Die Staats- und Regierungschefs gaben Stoltenberg nun den Auftrag, einen Vorschlag "für einen zukunftsorientierten Reflexionsprozess" einzuleiten, "um die politische Dimension der Nato (...) weiter zu stärken".
Merkel sagte, die Nato bleibe der "Grundpfeiler" der Verteidigung Europas, auch wenn es eine "europäische Säule" gebe. Nun müsse im Rahmen des Reflexionsprozesses auch überlegt werden, ob besser die Nato oder Europa sich verstärkt in Afrika und insbesondere im Sahel-Gebiet im Kampf gegen den Terrorismus engagieren sollten. Hier gebe es "noch kein klares Bild".
Die Staats- und Regierungschefs machten klar, dass sie den Anti-Terrorkampf ausweiten wollten. "Wir waren uns heute auch einig, dass der Terrorismus der größte Feind ist", sagte Merkel gar. Diese Aussage bekräftigte auch der französische Staatspräsident Emmanuel Macron. "Russland ist kein Feind mehr", twitterte er. Russland bleibe eine Bedrohung, sei bei gewissen Themen aber auch ein Partner.

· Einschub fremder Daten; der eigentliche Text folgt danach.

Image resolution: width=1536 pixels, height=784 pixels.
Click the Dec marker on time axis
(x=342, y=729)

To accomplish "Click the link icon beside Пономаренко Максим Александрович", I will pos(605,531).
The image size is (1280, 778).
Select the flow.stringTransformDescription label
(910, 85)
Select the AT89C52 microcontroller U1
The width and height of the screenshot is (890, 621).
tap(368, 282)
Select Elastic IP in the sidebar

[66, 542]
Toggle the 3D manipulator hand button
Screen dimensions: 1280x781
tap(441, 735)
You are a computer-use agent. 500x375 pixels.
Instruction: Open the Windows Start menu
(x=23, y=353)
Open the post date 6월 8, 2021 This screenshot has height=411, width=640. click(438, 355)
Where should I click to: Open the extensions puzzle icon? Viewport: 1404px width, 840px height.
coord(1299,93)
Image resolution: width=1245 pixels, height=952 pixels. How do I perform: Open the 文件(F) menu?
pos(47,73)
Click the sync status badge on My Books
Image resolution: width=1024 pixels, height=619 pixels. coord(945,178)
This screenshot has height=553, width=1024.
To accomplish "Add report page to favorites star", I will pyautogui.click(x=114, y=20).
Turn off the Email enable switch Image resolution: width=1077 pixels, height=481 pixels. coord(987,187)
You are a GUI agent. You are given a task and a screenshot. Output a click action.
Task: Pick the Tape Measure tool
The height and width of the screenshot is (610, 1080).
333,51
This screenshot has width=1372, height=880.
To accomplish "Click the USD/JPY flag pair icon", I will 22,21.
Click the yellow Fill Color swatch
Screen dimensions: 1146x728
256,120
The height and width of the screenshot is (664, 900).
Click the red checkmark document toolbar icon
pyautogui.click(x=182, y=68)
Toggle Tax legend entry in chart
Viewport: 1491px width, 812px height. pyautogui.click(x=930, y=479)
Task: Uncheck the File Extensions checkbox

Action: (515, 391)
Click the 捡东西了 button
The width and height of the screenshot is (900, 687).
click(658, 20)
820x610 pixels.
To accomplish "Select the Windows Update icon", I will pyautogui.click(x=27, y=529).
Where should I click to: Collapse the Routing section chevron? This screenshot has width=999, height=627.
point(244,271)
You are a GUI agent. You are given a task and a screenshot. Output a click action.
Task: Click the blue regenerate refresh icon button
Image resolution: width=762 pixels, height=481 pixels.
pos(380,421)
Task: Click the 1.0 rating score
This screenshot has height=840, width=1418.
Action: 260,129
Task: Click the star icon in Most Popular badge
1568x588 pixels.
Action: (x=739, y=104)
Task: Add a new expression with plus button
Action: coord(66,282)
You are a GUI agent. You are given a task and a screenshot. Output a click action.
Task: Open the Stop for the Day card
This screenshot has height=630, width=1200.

Die Abschlußerklärung kritisierte jedoch erneut die "aggressiven Aktionen Russlands". Kritisiert wurde auch die Stationierung neuer atomar bestückbarer Mittelstreckenraketen in Europa. Die westlichen Verbündeten wollen aber gleichzeitig weiter den Dialog mit Russland suchen.
Zu China hieß es in der Abschlusserklärung, die Nato-Länder seien sich bewusst, dass dessen Politik und wachsender Einfluss "sowohl Chancen als auch Herausforderungen» biete. Beim Aufbau der 5G-Mobilfunknetze, an dem auch der chinesische Huawei-Konzern beteiligt ist, fordert die Nato "sichere und widerstandsfähige Systeme", die nicht abgehört werden können.